Reliability and Construct Validity of a Mobile Application for the Finger Tapping Test Evaluation in People with Multiple Sclerosis

Affiliations

Reliability and Construct Validity of a Mobile Application for the Finger Tapping Test Evaluation in People with Multiple Sclerosis

Víctor Navarro-López et al. Brain Sci. .

Abstract

The finger tapping test (FTT) is a tool to evaluate the motor performance of the hand and fingers and eye-hand coordination with applicability in people with multiple sclerosis (pwMS). The aim of this study was to evaluate the intra- and inter-rater reliability of the TappingPro® mobile app and the construct validity between this app and validated clinical scales for motor performance in healthy subjects and pwMS. 42 healthy subjects (mean age 25.05) and 13 pwMS (mean age 51.69, EDSS between 3 and 7.5E) participated. FTT was performed with the TappingPro® mobile app.
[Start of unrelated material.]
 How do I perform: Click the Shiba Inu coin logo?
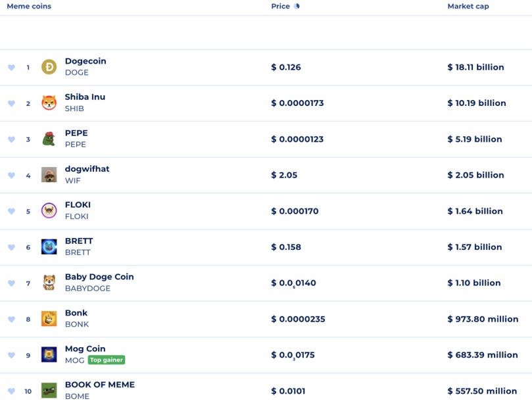point(49,103)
All participants were examined twice, with a one-week interval between the two appointments. For the analysis of construct validity, the Jamar® hydraulic hand dynamometer, Box and Blocks Test (BBT), and Nine Hole Peg Test (NHPT) were used. The intra-rater reliability showed a good correlation (Intraclass Correlation Coefficient, ICC > 0.787) for both upper limbs and both times of FTT for healthy subjects, and an excellent correlation (ICC > 0.956) for upper limbs and both times of FTT for pwMS. The ICC for the inter-rater reliability was good (ICC = 0.869) for the non-dominant upper limb in the FTT 10 s of the healthy subjects, and excellent (ICC > 0.904) for all the other measurements of the healthy subjects and pwMS. However, the Bland-Altman plots showed disagreement between observers and measurements that should be considered in the interpretation of clinical evaluations. The correlation analysis for healthy subjects showed poor associations between all variables, except for the association between hand grip strength and the FTT 60 s in the non-dominant upper limb, which had a moderate coefficient. For pwMS, there were moderate to excellent associations between BBT and the NHPT and FTT for both upper limbs. The correlations between hand grip strength and FFT were poor. This mobile app could be a useful and low-cost assessment tool in pwMS, allowing a simple evaluation and follow-up that has excellent correlation with clinical scales validated in this pathology.

Keywords: finger tapping test; mobile applications; multiple sclerosis; neurologic examination; upper extremity.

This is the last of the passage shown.